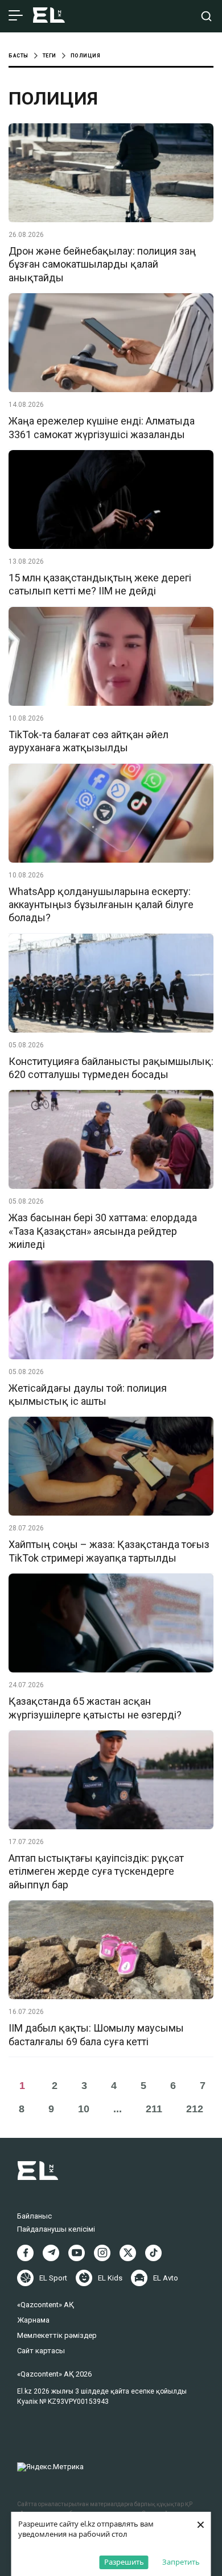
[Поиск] (206, 16)
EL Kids (110, 2278)
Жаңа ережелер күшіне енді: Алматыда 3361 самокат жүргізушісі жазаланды (102, 427)
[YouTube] (76, 2253)
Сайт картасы (41, 2350)
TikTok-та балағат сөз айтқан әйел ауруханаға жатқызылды (88, 741)
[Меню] (16, 16)
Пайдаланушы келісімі (56, 2229)
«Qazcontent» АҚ (45, 2304)
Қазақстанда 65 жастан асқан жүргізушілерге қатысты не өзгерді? (95, 1707)
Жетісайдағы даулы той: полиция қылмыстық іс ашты (88, 1394)
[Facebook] (25, 2253)
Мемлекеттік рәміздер (57, 2335)
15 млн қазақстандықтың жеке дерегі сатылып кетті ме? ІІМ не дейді (100, 584)
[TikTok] (153, 2253)
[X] (128, 2253)
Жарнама (33, 2320)
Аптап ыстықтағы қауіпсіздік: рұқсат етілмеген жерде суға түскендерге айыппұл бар (96, 1871)
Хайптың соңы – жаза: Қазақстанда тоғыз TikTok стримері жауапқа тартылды (109, 1550)
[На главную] (49, 16)
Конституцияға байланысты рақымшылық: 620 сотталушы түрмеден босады (111, 1067)
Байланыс (34, 2216)
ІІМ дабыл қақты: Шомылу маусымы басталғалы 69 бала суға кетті (96, 2034)
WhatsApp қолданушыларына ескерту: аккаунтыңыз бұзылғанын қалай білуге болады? (101, 904)
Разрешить (124, 2562)
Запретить (181, 2562)
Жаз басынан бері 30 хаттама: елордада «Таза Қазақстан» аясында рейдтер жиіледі (103, 1231)
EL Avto (165, 2278)
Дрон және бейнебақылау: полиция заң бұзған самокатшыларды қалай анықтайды (102, 264)
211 (154, 2109)
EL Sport (53, 2278)
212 (194, 2109)
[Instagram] (102, 2253)
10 (83, 2109)
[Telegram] (51, 2253)
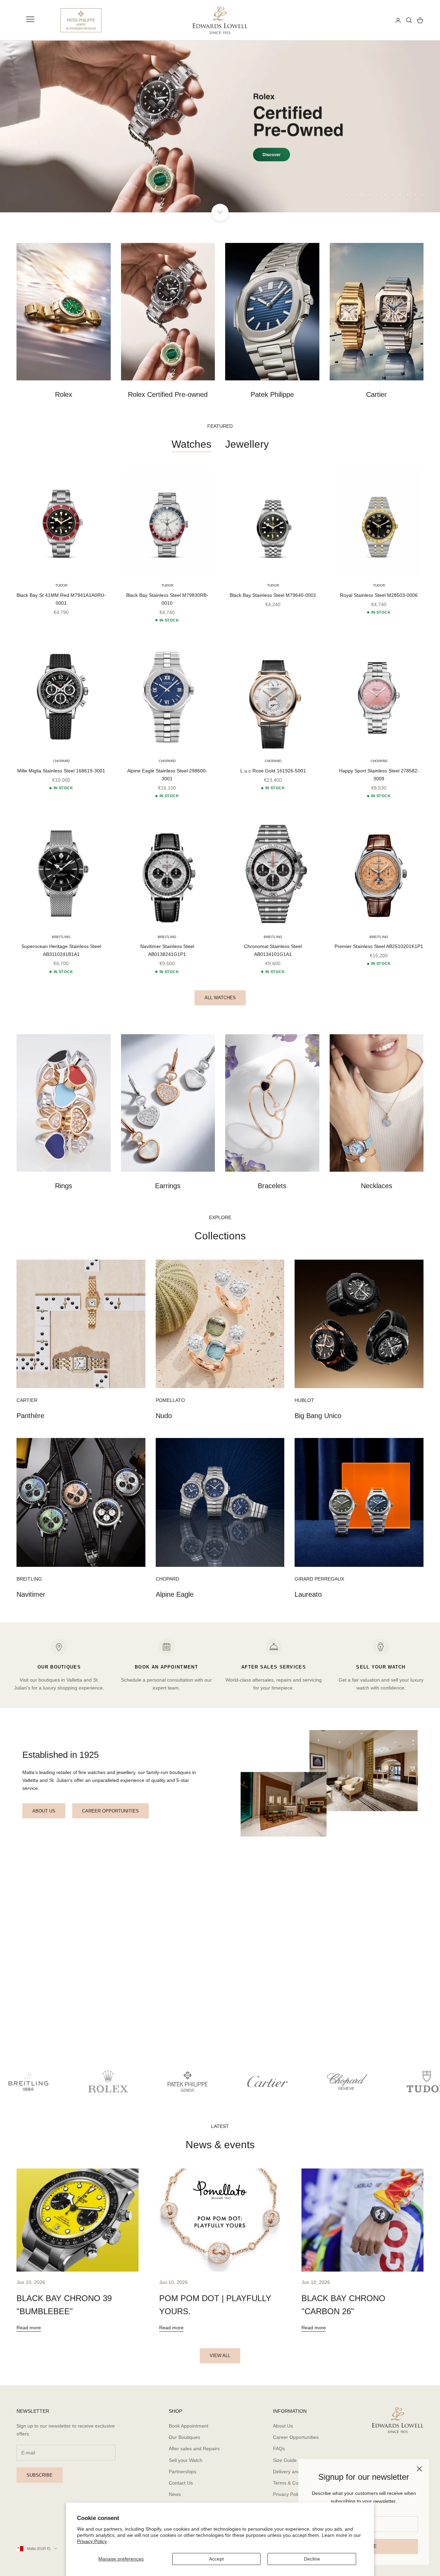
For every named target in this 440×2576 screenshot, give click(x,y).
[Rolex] (364, 20)
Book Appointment (188, 2426)
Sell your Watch (185, 2460)
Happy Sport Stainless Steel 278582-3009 (379, 774)
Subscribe (39, 2475)
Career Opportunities (296, 2437)
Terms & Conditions (294, 2483)
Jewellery (247, 444)
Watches (191, 444)
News (175, 2494)
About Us (283, 2426)
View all (220, 2355)
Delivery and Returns (296, 2471)
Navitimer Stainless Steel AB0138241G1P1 (167, 950)
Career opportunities (110, 1811)
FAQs (279, 2448)
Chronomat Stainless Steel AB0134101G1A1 (273, 950)
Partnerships (182, 2471)
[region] (220, 126)
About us (43, 1811)
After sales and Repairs (194, 2448)
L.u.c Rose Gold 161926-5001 (273, 770)
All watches (220, 997)
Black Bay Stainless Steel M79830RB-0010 (167, 599)
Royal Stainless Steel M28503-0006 (379, 595)
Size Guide (285, 2460)
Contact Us (181, 2483)
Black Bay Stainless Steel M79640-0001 (273, 595)
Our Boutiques (184, 2437)
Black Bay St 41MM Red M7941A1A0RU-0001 (61, 599)
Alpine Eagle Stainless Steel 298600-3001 (167, 774)
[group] (220, 126)
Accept (216, 2559)
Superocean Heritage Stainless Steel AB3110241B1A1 (61, 950)
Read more (28, 2327)
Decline (312, 2559)
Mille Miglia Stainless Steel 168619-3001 (61, 770)
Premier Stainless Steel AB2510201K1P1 (378, 946)
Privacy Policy (92, 2541)
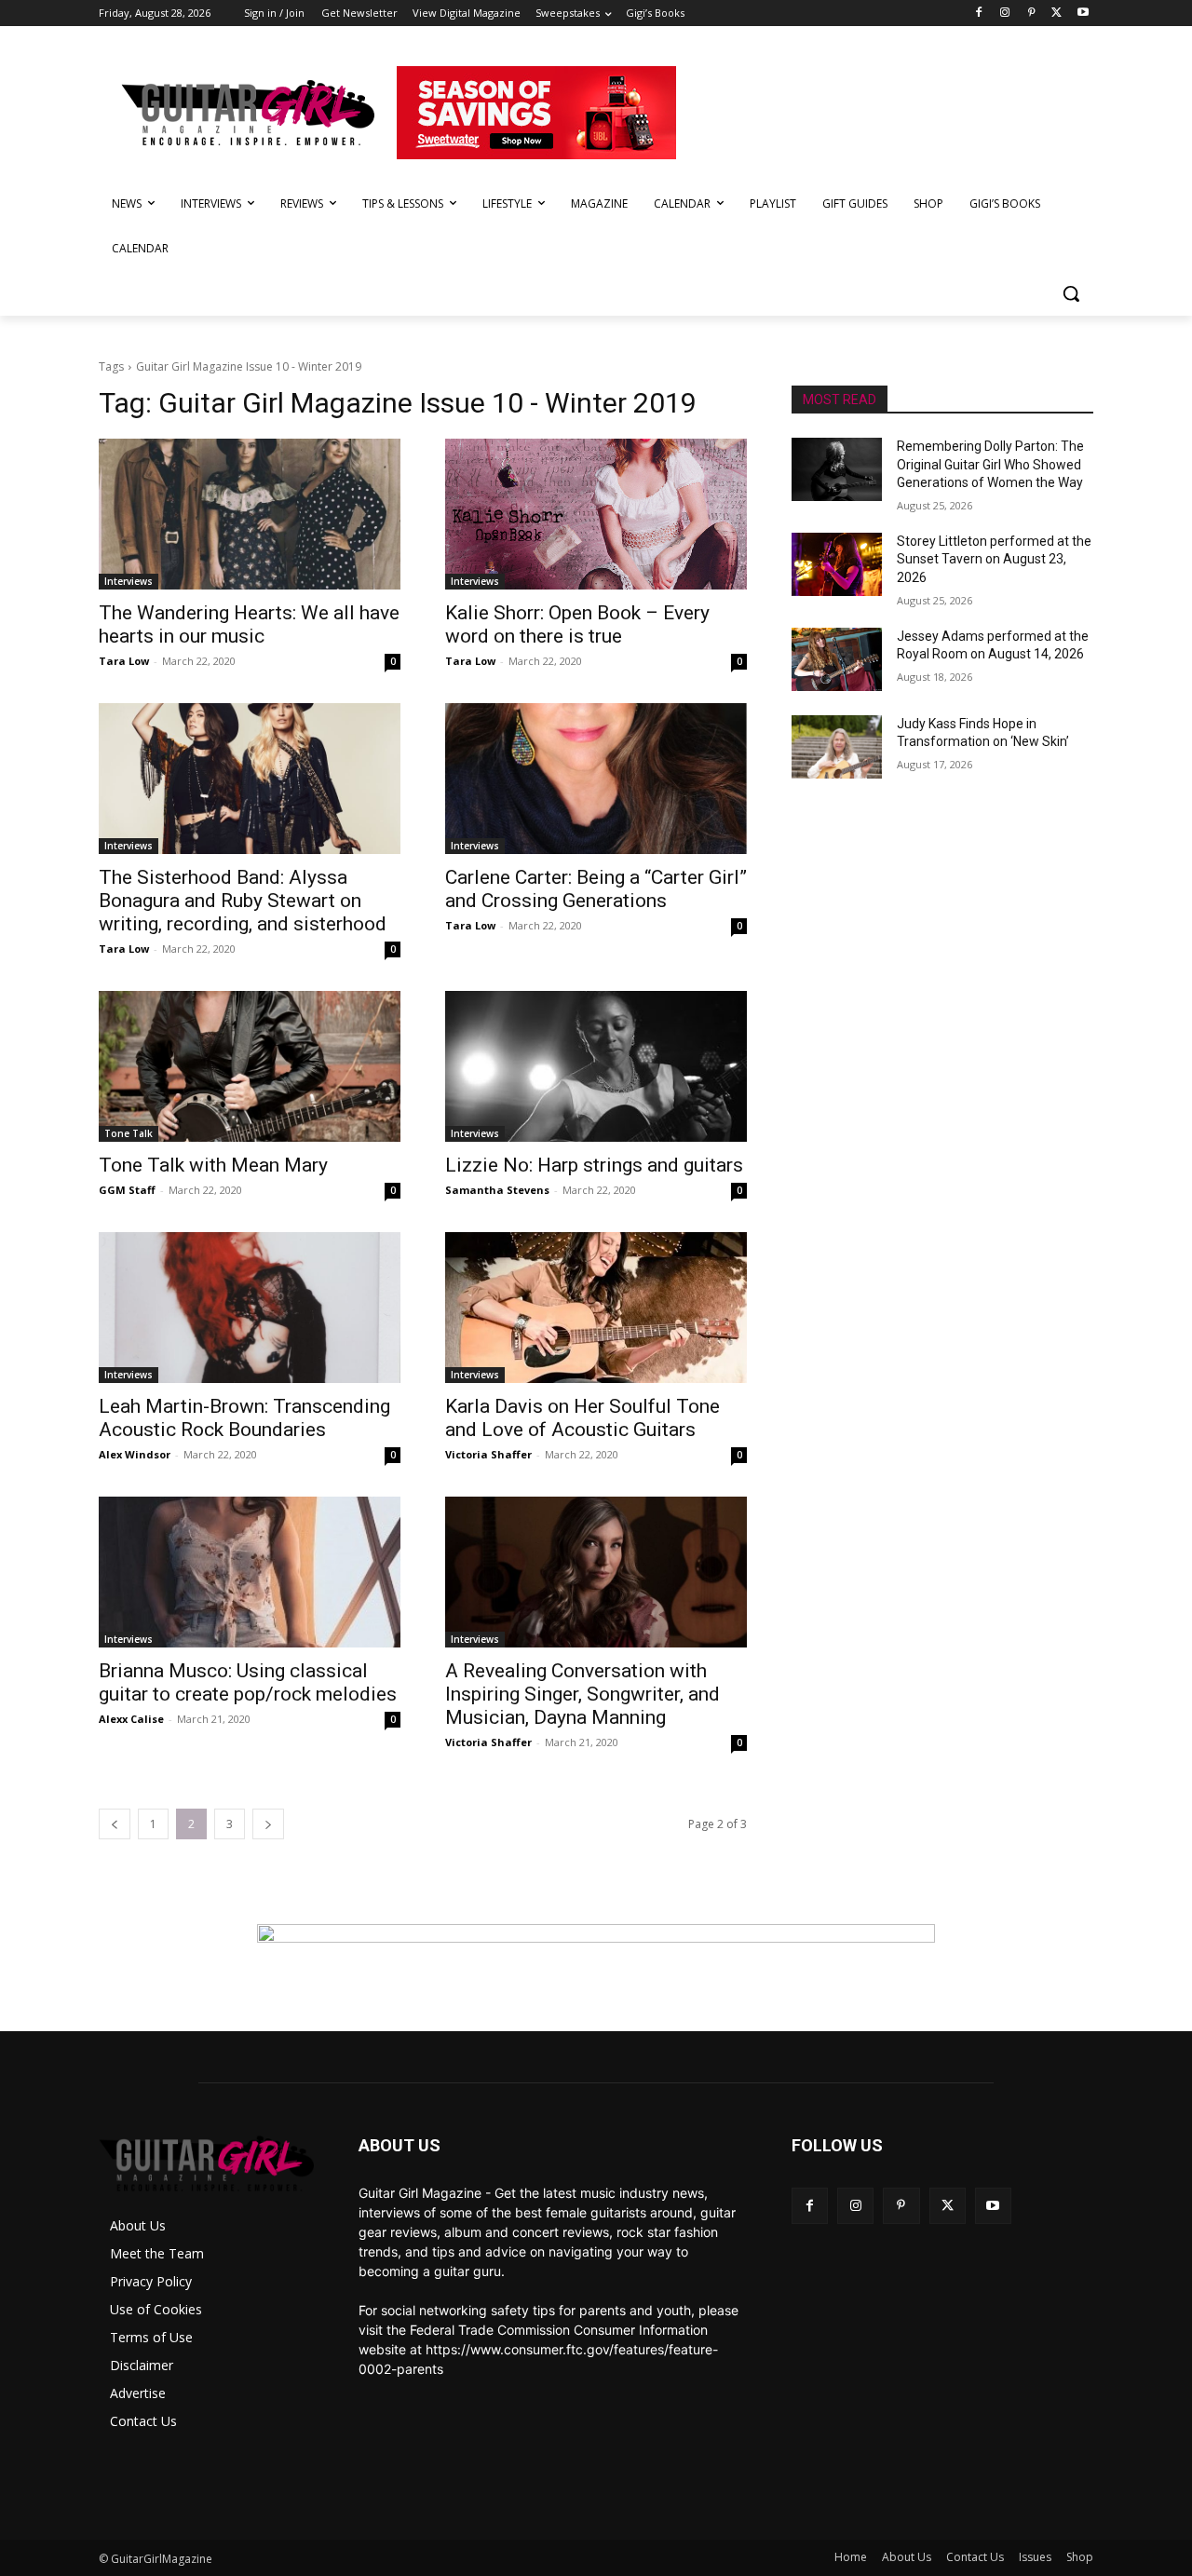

===

Leave out every line above except those from the line with "[Rolex] (364, 20)" up to and including the line with "View all (220, 2355)", and copy those exactly.

[Rolex] (364, 20)
Book Appointment (188, 2426)
Sell your Watch (185, 2460)
Happy Sport Stainless Steel 278582-3009 (379, 774)
Subscribe (39, 2475)
Career Opportunities (296, 2437)
Terms & Conditions (294, 2483)
Jewellery (247, 444)
Watches (191, 444)
News (175, 2494)
About Us (283, 2426)
View all (220, 2355)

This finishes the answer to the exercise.